Cambridge Energy Research Associates (CERA), an IHS company, is a leading advisor to energy companies, consumers, financial institutions, technology providers, and governments. CERA (www.cera.com) delivers strategic knowledge and independent analysis on energy markets, geopolitics, industry trends, and strategy. CERA is based in Cambridge, Massachusetts, and has offices in Bangkok; Beijing; Calgary; Dubai; Johannesburg; Mexico City; Moscow; Mumbai; Oslo; Paris; Rio de Janeiro; San Francisco; Tokyo; and Washington, DC.

-  Well, this report totally threw peak oil theory out the window as if it’s the last thing that will ever happens!!! OMG! I can see the CERA is energy advisor for companies and governments…hmmm.
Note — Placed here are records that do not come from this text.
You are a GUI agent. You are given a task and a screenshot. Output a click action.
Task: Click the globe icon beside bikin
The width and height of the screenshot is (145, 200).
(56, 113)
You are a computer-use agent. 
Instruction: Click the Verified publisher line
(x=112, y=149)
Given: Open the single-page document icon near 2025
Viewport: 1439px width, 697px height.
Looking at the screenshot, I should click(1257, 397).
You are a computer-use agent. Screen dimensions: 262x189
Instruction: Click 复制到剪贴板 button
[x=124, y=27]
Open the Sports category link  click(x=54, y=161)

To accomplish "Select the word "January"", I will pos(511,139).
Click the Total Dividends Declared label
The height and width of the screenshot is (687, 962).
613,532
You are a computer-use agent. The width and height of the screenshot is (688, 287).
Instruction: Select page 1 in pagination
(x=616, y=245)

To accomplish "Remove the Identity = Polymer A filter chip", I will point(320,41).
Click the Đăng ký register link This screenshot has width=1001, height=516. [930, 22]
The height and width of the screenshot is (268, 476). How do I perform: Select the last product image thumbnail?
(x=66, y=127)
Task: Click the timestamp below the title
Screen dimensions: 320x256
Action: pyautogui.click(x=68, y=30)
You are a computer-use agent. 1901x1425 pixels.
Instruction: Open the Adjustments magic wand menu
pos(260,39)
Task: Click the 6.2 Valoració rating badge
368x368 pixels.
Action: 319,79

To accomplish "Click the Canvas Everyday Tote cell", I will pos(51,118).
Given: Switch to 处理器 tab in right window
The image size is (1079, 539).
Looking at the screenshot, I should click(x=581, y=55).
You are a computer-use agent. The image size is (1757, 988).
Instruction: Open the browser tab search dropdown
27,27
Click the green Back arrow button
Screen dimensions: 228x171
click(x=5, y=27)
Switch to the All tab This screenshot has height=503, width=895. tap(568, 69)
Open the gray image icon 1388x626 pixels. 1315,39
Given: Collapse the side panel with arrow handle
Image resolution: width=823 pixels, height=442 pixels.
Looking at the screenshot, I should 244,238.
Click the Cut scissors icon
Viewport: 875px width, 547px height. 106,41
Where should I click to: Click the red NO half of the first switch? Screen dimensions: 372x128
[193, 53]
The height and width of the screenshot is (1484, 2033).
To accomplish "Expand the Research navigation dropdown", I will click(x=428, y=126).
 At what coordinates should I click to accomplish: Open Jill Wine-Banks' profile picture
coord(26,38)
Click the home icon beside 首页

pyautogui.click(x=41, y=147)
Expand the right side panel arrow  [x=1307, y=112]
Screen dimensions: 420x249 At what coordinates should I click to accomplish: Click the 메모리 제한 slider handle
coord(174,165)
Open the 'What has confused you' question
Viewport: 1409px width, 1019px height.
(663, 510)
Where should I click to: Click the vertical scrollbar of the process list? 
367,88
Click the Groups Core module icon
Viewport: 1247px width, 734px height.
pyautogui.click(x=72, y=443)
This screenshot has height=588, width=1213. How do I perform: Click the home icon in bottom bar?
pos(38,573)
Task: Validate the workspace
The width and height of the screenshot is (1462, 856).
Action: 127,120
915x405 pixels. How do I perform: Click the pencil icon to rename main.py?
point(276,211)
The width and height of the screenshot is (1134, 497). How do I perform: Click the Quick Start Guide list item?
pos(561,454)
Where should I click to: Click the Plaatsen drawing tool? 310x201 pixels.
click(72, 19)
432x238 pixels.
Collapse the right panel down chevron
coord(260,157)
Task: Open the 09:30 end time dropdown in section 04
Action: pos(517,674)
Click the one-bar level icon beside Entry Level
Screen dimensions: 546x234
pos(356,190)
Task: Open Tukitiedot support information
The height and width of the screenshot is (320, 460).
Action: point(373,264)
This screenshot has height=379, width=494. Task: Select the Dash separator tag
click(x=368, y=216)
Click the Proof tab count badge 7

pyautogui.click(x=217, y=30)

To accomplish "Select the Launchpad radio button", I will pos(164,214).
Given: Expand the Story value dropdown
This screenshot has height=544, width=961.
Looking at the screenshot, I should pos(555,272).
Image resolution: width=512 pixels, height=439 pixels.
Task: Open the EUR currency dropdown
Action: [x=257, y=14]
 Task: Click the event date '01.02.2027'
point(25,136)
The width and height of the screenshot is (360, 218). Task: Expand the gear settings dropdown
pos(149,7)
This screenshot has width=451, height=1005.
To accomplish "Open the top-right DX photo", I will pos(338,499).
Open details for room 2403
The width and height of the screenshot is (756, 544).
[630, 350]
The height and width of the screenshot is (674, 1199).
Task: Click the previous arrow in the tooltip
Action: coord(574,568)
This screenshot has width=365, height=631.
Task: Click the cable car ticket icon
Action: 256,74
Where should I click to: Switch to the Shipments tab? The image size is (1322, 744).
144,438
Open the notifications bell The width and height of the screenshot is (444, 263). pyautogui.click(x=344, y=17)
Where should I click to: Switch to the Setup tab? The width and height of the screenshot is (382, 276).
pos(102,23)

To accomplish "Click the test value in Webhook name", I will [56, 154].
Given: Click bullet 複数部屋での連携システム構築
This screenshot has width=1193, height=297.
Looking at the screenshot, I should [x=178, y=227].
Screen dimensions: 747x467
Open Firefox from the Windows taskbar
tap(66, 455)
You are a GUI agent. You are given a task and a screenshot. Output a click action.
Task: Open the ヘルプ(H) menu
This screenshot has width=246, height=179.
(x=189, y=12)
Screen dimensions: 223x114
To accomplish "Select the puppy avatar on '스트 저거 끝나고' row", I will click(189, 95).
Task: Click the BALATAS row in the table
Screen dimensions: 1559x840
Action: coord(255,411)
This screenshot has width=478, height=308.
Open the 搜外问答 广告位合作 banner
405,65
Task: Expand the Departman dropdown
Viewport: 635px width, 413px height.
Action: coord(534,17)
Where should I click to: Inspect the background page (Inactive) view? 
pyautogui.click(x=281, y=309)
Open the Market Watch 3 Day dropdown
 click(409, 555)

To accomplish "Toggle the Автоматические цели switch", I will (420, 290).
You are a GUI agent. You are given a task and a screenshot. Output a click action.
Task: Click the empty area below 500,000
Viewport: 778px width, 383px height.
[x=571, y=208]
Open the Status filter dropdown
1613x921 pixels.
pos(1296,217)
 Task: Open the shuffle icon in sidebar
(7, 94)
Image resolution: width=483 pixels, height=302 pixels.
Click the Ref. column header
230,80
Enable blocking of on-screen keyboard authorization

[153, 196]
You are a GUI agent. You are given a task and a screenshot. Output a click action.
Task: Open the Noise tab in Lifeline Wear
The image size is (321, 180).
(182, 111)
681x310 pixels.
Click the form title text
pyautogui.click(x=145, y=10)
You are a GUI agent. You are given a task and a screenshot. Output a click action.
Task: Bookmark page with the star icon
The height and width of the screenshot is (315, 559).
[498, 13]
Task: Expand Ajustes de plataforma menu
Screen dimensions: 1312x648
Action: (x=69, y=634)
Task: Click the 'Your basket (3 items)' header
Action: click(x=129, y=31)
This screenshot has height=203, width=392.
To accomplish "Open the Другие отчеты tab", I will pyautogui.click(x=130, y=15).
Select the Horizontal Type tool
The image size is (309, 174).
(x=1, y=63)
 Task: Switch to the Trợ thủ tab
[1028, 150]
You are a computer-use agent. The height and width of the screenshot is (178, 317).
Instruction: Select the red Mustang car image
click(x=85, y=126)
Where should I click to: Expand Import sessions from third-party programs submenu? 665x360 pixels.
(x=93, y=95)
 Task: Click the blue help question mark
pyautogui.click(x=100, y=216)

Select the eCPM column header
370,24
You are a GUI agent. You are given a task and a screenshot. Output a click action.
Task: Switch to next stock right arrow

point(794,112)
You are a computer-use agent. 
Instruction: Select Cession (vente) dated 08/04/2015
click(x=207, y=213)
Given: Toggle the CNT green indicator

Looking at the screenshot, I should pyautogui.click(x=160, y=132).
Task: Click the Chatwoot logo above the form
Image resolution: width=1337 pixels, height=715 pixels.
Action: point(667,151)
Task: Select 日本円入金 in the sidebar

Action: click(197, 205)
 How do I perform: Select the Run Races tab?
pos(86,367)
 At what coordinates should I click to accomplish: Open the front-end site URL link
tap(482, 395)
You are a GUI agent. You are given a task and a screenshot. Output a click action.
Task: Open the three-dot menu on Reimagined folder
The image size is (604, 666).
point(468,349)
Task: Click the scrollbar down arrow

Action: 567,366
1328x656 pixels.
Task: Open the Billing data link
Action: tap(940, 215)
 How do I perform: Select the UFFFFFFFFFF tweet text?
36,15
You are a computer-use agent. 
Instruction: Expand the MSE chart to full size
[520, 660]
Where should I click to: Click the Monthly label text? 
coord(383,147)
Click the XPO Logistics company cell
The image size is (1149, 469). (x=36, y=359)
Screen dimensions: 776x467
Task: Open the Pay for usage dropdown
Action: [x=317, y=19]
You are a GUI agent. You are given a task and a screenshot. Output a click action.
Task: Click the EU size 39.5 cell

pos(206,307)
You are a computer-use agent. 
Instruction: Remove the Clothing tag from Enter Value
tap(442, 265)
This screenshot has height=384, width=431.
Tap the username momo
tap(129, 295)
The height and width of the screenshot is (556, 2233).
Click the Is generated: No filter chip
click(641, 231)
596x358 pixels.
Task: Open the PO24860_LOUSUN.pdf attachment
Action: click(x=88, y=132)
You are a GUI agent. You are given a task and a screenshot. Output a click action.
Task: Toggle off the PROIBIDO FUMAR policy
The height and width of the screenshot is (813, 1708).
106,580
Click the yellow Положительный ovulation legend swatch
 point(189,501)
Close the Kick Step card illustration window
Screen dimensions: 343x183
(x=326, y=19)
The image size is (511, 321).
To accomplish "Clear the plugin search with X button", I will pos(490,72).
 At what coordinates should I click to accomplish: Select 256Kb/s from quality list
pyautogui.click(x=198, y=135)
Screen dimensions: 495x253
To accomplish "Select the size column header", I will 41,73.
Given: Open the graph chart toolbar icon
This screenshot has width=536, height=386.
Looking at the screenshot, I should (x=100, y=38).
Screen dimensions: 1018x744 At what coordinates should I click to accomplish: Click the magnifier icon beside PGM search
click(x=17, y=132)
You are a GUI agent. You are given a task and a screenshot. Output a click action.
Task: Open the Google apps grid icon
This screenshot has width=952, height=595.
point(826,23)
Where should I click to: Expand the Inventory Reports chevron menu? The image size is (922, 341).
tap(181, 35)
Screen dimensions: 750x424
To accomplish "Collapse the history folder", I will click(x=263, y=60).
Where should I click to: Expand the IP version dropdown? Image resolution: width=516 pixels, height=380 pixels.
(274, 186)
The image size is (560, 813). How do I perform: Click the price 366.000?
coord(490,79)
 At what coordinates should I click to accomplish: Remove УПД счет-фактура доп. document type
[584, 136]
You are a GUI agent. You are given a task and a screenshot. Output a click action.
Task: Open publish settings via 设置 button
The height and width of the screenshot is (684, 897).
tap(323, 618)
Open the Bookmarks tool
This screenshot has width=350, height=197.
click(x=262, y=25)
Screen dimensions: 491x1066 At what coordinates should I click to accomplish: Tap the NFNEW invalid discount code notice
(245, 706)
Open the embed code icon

Oil will NEVER RUN OUT but it will get more expensive, peak oil is not about oil running out but our population increases faster and consumption of OIL and GAS becomes faster then we can produce! The general peak in oil production is a confirm deal for lot’s of oil producing countries and the rest of the oil is in harder to reach locations!

Oil in Deep Sea and Unstable location that will COST A LOT of money to extract and deliver! Our New Oil discovery MUST BE able to sustain our ever increasing population growth and oil consumption growth rates!

Let’s hope our Government knows more alternatives to Oil and Gas and START IT QUICK! Geothermal, Nuclear, Wind, Sun, Waves and many more! Go Start your trial!!